Tuesday night marked the opening of an exhibit entitled The Face of the Ghetto, Pictures Taken by Jewish Photographers in the Lodz Ghetto 1940-1944, at the United Nations.
During World War II, the Nazis established the second largest ghetto for Jews in the occupied Polish city Lodz.
In April 1940, more than 160,000 Jews were cramped into the Lodz Ghetto, which consisted of an area of four square kilometers.
Because of the abominable conditions, more than 43,000 people died in the ghetto.
In 1942, tens of thousands of Jews with thousands of children among them were deported and killed in the extermination camp Kulmhof.
The ghetto was dissolved in August 1944, and except for a few people, all remaining inhabitants were killed in Auschwitz.
Professional Jewish photographers were instructed by the Jewish council of the ghetto to photograph daily life and work.
A collection of 12,000 prints made by these Jewish photographers in the Lodz Ghetto were preserved in the Lodz State Archive.
For this exhibit, 50 prints were selected. Each photograph comes with quotations from survivor reports and from the chronicle of the ghetto, which serve as captions.
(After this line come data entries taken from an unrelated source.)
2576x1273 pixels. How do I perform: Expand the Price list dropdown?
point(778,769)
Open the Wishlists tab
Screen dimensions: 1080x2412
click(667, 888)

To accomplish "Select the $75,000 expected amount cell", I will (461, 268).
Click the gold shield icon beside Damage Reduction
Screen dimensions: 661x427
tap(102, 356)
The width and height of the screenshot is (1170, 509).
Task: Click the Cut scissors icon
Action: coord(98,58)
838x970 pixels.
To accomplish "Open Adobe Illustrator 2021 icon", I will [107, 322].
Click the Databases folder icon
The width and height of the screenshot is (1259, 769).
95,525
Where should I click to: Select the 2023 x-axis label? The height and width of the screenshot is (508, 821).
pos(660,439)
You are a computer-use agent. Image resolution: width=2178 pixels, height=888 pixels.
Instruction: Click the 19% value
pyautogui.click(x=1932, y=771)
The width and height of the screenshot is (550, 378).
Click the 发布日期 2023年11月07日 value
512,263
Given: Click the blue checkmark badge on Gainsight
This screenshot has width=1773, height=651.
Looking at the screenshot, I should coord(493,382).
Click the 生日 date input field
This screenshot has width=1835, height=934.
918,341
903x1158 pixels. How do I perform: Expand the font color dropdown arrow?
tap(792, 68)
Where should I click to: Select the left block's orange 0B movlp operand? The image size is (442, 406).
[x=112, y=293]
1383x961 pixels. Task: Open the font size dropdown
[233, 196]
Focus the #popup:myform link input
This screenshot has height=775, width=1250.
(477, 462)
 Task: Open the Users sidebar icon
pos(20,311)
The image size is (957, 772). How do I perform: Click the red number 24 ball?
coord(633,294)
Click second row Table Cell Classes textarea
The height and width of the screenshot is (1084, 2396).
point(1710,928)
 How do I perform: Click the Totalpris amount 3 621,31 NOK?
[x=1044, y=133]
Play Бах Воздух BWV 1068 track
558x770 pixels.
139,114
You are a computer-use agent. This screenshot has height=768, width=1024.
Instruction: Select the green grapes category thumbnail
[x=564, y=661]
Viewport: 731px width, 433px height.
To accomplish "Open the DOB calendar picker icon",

The exhibit opened Tuesday night with remarks by Kiyo Akasaka, Under-Secretary-General for Communications and Public Information at the United Nations; Prof. Dr. Andreas Nachama, Executive Director of the Topography of Terror Foundation in Berlin; Ambassador Dr. Peter Wittig, Permanent Representative of Germany to the United Nations; Roman Kent, a survivor of the Lodz Ghetto and President of the International Auschwitz Committee; and Dr. Ingo Loose, Academic Advisor at the Institute of Contemporary History Munich-Berlin.
This exhibit was previously made available in Poland and Germany and Tuesday night was made available in New York for the first time.
As Mr. Kent stated in his remarks, a photograph cannot capture the stench of a dead body, the numbness of fingers from the freezing cold, the feeling of a parent who knows they will never see their child again, or having the will to live another day.
But as imperfect an exhibit as it is from the point of view of a survivor, it still makes it easier for people to see that the unimaginable occurred and gives faces to the victims.
And as Mr. Kent also noted, it is fitting that this exhibit is at the United Nations, where we are reminded that despite our differences, we are all inhabitants of the same planet.
The Face of the Ghetto will be available to the public at the United Nations Visitors Lobby, Main Gallery on First Avenue and 46th Street in New York City from January 24th through March 12th 2012.
It is an exhibition of the Topography of Terror Foundation in Berlin and was funded by the German Federal Foreign Office.